» EXERCISE TASK:
Substitute "side panel" for "sidebar" in the lines from the one holding "Screen dimensions: 577x367" through the one holding "Action: point(39,105)", inclusive, and give those lines again with nothing else changed.

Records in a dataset
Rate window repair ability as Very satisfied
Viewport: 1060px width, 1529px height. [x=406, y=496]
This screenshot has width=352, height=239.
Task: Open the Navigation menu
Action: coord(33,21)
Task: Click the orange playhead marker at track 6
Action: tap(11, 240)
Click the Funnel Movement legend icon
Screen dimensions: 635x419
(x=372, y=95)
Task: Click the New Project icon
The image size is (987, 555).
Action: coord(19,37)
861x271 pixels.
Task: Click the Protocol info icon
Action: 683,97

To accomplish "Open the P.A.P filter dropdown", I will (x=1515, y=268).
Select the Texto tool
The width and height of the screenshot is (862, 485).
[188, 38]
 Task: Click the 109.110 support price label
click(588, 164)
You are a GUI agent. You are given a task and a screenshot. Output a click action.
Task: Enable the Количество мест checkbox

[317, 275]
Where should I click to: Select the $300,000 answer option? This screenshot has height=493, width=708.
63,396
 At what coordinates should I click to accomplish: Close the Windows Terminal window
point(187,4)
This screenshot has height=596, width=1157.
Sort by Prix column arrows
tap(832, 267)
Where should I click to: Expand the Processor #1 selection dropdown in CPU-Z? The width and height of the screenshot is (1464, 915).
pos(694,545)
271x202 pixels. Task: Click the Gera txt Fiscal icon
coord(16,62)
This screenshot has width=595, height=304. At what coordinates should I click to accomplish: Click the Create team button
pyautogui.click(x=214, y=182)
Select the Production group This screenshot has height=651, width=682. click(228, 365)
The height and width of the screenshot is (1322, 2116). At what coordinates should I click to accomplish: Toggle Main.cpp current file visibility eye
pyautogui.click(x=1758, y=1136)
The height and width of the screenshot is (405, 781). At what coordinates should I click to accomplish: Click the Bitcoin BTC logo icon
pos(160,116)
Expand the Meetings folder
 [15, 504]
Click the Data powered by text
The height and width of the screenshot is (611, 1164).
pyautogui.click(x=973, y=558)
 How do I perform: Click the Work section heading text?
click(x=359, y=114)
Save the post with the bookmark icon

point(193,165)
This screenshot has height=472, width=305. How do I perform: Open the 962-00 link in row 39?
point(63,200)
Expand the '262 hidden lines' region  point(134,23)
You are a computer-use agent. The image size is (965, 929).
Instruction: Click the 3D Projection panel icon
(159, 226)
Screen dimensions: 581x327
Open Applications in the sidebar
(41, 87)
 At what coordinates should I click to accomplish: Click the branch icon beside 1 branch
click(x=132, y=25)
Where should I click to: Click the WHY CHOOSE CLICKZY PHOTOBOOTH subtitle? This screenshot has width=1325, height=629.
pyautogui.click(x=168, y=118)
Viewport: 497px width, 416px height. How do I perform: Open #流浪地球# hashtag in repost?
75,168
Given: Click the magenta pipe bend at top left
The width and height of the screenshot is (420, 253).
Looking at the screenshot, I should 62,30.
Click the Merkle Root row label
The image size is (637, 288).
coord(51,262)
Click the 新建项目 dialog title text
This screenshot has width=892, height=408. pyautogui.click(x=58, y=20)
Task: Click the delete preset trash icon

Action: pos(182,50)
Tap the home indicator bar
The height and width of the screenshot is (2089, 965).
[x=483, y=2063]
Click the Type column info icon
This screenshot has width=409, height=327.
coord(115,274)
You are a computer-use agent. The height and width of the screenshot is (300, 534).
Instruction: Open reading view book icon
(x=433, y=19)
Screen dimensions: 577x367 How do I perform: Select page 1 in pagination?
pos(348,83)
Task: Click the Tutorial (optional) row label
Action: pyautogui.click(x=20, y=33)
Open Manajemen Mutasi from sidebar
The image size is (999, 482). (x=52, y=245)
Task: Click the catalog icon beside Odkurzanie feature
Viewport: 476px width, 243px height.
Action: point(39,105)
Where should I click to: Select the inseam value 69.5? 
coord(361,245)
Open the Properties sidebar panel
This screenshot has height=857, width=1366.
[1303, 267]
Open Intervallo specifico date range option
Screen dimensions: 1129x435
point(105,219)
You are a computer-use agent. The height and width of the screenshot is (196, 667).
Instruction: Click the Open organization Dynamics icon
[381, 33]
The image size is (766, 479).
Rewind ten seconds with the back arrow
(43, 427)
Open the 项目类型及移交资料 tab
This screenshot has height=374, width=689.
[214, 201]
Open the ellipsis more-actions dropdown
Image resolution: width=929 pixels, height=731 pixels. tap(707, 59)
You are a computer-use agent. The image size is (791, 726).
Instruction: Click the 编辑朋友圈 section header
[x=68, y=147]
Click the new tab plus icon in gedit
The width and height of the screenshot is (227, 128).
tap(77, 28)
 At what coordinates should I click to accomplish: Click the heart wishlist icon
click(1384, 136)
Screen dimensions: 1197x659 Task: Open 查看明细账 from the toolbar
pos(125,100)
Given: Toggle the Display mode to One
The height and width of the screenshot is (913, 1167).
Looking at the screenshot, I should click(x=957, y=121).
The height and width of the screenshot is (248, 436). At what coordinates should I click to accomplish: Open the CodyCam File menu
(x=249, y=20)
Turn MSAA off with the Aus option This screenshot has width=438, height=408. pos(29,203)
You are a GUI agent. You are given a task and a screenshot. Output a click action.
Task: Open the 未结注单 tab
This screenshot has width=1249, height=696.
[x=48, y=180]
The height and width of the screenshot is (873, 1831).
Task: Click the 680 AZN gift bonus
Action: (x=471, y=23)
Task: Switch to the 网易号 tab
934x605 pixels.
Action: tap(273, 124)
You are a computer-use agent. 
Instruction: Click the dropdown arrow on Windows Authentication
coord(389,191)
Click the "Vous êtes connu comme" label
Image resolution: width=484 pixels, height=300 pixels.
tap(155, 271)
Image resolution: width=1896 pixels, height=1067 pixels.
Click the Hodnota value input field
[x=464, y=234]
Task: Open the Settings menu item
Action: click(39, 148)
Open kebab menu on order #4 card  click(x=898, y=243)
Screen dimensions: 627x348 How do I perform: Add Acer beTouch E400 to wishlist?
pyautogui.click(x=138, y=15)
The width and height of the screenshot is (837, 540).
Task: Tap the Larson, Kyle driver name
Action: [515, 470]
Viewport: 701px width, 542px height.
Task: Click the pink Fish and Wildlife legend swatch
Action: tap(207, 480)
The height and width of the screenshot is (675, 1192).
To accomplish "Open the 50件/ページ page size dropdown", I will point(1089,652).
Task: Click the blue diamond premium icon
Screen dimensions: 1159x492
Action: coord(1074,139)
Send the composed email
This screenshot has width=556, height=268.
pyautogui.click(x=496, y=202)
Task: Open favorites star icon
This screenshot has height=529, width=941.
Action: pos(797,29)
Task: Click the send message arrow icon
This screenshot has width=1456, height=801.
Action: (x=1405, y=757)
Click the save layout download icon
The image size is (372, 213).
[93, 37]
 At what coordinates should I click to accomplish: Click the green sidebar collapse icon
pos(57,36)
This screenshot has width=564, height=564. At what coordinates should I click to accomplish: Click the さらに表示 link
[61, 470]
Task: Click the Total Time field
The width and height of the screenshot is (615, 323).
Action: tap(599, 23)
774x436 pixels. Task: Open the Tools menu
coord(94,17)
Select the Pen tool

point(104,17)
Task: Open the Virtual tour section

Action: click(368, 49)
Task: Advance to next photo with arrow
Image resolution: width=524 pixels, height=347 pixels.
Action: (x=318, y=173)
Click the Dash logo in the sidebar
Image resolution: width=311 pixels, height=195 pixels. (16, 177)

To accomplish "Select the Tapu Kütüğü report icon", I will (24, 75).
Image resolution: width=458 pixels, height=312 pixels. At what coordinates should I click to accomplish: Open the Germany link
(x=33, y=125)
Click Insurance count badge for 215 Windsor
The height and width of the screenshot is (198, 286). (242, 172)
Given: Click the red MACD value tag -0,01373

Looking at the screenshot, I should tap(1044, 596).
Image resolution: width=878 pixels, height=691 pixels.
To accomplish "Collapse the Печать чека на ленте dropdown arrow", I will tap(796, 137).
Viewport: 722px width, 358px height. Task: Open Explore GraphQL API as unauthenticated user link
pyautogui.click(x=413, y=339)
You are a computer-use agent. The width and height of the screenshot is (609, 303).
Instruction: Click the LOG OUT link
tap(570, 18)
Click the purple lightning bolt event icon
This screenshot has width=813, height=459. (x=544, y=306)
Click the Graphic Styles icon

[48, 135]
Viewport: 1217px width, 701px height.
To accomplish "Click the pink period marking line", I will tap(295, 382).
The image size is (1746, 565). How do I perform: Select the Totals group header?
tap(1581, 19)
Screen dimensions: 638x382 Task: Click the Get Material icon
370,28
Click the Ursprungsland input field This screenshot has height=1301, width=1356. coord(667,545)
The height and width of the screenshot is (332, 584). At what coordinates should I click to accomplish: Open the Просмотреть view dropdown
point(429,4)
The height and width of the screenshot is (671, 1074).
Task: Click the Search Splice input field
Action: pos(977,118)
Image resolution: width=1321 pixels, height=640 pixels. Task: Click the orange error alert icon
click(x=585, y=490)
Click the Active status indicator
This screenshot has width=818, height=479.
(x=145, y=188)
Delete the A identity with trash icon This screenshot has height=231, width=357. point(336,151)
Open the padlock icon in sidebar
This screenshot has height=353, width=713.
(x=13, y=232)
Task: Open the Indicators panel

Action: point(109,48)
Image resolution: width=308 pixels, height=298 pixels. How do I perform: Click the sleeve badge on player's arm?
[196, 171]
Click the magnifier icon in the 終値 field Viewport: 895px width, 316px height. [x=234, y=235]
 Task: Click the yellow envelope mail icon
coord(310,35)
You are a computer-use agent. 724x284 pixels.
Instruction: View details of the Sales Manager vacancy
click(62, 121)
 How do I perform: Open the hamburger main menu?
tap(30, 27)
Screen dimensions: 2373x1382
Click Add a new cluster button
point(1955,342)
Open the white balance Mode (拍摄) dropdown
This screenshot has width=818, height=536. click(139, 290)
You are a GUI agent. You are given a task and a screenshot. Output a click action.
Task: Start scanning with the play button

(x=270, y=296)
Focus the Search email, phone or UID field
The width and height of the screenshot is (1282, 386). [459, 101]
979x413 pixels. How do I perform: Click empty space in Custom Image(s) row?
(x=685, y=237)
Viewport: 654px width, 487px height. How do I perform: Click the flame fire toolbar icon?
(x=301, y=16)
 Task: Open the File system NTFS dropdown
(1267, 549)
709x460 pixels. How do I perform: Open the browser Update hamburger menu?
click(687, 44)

» TASK ANSWER:
Screen dimensions: 577x367 How do I perform: Select page 1 in pagination?
pos(348,83)
Task: Click the Tutorial (optional) row label
Action: pyautogui.click(x=20, y=33)
Open Manajemen Mutasi from side panel
The image size is (999, 482). (x=52, y=245)
Task: Click the catalog icon beside Odkurzanie feature
Viewport: 476px width, 243px height.
Action: point(39,105)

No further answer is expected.